» WHAT THE TASK REQUIRES:
Up to and including the line containing "Водитель (16, 785)", please reproduce the lines of the listing below, starting from the top.
*** Begin section ***
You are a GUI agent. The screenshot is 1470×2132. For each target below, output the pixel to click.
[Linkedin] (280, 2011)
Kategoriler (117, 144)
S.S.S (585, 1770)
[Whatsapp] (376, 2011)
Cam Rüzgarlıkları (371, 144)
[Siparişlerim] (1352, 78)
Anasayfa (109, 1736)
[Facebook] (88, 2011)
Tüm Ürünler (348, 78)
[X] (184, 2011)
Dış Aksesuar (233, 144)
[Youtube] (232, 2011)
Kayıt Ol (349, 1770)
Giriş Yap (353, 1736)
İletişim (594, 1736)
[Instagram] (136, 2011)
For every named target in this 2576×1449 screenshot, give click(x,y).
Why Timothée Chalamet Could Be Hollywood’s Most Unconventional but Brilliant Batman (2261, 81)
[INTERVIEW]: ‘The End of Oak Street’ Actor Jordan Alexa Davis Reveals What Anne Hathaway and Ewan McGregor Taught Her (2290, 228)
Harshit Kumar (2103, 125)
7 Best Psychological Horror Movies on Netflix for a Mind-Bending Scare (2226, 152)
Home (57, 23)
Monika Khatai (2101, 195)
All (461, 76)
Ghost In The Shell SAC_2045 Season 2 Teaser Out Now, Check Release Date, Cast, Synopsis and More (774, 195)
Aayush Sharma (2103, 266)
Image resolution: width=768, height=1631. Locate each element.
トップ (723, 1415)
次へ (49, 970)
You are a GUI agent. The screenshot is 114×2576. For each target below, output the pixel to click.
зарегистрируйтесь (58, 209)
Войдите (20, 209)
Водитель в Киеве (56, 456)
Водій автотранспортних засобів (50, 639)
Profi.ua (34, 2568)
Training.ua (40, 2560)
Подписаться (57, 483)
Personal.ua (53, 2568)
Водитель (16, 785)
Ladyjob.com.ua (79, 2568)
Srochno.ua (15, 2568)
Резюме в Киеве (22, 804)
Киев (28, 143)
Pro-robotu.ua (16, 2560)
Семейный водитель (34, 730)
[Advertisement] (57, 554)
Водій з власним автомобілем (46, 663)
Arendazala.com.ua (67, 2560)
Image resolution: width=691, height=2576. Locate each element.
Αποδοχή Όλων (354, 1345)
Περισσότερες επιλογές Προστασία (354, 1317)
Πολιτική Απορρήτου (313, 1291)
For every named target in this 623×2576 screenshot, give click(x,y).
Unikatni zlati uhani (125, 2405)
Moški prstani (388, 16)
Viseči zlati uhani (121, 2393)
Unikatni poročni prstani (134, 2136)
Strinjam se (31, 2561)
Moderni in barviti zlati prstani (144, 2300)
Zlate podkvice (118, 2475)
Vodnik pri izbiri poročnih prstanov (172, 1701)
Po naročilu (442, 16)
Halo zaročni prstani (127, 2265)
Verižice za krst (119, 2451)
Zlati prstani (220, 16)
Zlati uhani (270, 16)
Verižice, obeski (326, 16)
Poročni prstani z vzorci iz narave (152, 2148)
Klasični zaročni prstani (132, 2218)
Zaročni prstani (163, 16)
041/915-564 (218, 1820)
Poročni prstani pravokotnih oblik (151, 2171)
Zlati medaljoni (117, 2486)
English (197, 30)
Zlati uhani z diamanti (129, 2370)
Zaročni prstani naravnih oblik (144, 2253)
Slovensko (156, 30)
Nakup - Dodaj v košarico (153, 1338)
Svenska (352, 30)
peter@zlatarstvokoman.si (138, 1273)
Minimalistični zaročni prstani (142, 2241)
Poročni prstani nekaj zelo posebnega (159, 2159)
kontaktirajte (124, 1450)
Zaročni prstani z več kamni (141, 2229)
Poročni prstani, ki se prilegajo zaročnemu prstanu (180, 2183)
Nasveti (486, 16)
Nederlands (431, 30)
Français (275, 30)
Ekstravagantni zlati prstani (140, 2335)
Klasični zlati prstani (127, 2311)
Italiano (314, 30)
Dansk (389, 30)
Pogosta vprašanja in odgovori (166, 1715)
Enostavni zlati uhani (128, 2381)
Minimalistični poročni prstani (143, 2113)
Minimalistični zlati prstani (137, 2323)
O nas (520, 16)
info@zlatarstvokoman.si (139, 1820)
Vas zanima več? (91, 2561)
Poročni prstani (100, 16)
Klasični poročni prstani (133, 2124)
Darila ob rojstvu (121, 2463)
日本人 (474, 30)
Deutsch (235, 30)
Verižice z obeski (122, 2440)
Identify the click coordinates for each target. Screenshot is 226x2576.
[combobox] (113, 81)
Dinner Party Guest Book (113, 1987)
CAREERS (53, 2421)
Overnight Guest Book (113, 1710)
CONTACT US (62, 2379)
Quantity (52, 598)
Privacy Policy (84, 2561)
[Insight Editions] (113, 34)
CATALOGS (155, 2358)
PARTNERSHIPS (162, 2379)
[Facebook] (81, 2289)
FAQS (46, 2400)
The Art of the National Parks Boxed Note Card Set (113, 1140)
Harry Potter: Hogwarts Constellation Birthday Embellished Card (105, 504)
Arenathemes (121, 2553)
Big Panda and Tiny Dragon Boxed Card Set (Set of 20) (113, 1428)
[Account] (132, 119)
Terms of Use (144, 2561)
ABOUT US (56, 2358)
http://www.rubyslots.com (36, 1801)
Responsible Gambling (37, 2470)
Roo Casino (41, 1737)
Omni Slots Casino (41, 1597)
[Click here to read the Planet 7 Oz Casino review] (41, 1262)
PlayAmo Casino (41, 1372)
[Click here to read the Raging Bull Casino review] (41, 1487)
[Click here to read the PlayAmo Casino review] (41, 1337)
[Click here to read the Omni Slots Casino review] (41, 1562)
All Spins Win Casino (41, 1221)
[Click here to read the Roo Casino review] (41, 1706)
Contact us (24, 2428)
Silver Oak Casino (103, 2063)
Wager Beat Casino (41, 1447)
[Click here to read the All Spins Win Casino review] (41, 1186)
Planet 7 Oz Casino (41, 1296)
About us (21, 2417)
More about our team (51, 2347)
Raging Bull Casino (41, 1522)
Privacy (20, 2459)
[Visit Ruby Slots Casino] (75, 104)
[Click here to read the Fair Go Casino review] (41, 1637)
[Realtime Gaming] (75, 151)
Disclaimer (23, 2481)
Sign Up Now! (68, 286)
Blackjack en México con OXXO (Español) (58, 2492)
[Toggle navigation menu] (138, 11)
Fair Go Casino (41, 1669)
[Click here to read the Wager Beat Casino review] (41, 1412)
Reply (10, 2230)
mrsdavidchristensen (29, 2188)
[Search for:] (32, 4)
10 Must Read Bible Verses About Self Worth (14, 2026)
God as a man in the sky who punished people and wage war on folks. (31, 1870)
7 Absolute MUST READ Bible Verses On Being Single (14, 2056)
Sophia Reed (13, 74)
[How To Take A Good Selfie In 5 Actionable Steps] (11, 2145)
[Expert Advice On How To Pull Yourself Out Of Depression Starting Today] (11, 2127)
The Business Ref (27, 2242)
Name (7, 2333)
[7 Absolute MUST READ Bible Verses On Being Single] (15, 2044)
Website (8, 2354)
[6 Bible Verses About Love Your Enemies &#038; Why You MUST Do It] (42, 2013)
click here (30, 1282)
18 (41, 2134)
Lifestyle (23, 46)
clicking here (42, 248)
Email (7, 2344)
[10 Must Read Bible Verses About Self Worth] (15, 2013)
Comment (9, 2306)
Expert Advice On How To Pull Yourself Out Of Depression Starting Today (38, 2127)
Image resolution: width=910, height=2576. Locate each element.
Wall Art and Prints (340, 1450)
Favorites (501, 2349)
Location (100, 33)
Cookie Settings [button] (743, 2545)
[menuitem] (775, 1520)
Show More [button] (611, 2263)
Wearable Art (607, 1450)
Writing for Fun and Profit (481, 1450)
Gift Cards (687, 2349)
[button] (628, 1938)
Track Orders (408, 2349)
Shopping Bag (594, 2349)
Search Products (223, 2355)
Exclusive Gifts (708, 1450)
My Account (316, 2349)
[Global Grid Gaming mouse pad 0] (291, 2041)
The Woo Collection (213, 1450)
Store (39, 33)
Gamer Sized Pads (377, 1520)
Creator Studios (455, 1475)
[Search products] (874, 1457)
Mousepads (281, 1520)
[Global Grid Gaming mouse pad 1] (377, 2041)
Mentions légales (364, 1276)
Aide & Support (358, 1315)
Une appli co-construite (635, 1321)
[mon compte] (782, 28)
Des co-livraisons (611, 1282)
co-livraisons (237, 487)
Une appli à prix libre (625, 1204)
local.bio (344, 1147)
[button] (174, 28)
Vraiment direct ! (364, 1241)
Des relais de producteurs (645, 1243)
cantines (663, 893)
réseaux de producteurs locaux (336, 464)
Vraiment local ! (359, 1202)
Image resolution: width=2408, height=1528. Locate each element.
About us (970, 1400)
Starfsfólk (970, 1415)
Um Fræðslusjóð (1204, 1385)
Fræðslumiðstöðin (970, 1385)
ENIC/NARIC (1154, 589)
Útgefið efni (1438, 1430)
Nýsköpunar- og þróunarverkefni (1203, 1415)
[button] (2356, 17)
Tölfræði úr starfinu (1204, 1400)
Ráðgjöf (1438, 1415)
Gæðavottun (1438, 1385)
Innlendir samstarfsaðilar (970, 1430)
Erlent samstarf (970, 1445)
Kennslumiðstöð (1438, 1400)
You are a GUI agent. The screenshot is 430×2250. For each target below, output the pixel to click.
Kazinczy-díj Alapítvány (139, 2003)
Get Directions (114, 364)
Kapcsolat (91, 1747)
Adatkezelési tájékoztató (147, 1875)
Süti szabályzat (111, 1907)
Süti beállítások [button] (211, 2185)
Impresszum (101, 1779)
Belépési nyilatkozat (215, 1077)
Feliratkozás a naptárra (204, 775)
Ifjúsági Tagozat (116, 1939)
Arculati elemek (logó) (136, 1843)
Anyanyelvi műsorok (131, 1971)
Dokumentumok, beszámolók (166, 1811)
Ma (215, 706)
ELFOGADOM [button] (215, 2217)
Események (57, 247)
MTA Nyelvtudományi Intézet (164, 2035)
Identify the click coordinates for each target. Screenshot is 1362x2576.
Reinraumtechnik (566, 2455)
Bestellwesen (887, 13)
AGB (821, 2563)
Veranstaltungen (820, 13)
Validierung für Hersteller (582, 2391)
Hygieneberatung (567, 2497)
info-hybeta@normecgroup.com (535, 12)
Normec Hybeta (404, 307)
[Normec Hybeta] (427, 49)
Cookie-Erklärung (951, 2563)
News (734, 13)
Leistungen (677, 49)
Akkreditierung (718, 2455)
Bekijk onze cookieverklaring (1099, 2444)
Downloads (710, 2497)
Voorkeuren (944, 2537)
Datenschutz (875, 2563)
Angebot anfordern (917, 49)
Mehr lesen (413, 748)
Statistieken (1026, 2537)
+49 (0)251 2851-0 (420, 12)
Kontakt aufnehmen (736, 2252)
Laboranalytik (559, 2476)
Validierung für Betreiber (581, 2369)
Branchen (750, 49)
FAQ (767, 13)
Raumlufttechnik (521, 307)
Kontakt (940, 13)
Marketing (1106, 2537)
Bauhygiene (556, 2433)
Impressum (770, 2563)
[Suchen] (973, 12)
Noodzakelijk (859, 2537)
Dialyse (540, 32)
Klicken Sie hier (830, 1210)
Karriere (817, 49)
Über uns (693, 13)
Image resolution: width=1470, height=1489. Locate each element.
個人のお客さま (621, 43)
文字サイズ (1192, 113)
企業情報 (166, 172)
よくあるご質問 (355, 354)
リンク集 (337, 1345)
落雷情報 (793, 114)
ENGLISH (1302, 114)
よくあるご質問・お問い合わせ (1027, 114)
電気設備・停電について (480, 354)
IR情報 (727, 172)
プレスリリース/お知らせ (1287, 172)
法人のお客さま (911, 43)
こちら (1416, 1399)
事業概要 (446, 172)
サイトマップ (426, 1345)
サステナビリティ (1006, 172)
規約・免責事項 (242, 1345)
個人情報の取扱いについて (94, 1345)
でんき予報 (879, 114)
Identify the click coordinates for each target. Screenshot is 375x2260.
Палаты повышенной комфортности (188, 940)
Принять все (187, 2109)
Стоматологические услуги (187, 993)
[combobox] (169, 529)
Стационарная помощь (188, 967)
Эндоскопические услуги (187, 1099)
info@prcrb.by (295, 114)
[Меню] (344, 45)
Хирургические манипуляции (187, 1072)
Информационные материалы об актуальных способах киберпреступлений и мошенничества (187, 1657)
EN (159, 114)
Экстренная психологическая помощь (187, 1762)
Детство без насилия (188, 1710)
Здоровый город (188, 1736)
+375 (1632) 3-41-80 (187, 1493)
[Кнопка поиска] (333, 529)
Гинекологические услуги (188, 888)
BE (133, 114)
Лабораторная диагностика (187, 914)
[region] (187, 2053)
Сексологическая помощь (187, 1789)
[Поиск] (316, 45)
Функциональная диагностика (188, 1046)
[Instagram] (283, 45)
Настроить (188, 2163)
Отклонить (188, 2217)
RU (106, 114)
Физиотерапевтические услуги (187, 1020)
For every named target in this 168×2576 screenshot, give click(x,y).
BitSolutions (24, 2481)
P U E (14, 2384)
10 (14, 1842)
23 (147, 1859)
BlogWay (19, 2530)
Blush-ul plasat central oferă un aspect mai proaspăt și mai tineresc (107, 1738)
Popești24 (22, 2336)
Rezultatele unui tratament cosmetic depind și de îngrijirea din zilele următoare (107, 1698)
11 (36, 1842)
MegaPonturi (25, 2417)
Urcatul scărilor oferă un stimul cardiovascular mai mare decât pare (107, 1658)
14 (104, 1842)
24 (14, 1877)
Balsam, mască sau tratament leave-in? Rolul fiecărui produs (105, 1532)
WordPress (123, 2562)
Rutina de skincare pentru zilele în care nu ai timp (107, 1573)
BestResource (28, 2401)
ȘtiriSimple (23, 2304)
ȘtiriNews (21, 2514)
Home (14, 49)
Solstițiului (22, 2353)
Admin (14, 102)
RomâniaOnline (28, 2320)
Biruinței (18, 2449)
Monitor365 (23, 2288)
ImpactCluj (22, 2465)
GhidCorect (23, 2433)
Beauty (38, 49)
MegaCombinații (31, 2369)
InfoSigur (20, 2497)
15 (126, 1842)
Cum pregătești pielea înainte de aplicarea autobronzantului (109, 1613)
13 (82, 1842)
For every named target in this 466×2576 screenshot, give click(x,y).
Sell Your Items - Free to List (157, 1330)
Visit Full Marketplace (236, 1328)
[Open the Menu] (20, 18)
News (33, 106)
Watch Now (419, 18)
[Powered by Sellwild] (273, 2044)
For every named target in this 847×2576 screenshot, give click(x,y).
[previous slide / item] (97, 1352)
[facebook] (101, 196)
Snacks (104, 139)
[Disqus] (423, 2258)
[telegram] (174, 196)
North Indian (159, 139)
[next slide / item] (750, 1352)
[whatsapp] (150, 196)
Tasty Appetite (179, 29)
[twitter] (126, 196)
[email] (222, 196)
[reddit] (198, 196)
*** End section ***
» EXERCISE RESULT:
You are a GUI agent. The screenshot is 1470×2132. For each target below, output the pixel to click.
[Linkedin] (280, 2011)
Kategoriler (117, 144)
S.S.S (585, 1770)
[Whatsapp] (376, 2011)
Cam Rüzgarlıkları (371, 144)
[Siparişlerim] (1352, 78)
Anasayfa (109, 1736)
[Facebook] (88, 2011)
Tüm Ürünler (348, 78)
[X] (184, 2011)
Dış Aksesuar (233, 144)
[Youtube] (232, 2011)
Kayıt Ol (349, 1770)
Giriş Yap (353, 1736)
İletişim (594, 1736)
[Instagram] (136, 2011)
For every named target in this 2576×1449 screenshot, give click(x,y).
Why Timothée Chalamet Could Be Hollywood’s Most Unconventional but Brilliant Batman (2261, 81)
[INTERVIEW]: ‘The End of Oak Street’ Actor Jordan Alexa Davis Reveals What Anne Hathaway and Ewan McGregor Taught Her (2290, 228)
Harshit Kumar (2103, 125)
7 Best Psychological Horror Movies on Netflix for a Mind-Bending Scare (2226, 152)
Home (57, 23)
Monika Khatai (2101, 195)
All (461, 76)
Ghost In The Shell SAC_2045 Season 2 Teaser Out Now, Check Release Date, Cast, Synopsis and More (774, 195)
Aayush Sharma (2103, 266)
Image resolution: width=768, height=1631. Locate each element.
トップ (723, 1415)
次へ (49, 970)
You are a GUI agent. The screenshot is 114×2576. For each target below, output the pixel to click.
зарегистрируйтесь (58, 209)
Войдите (20, 209)
Водитель в Киеве (56, 456)
Водій автотранспортних засобів (50, 639)
Profi.ua (34, 2568)
Training.ua (40, 2560)
Подписаться (57, 483)
Personal.ua (53, 2568)
Водитель (16, 785)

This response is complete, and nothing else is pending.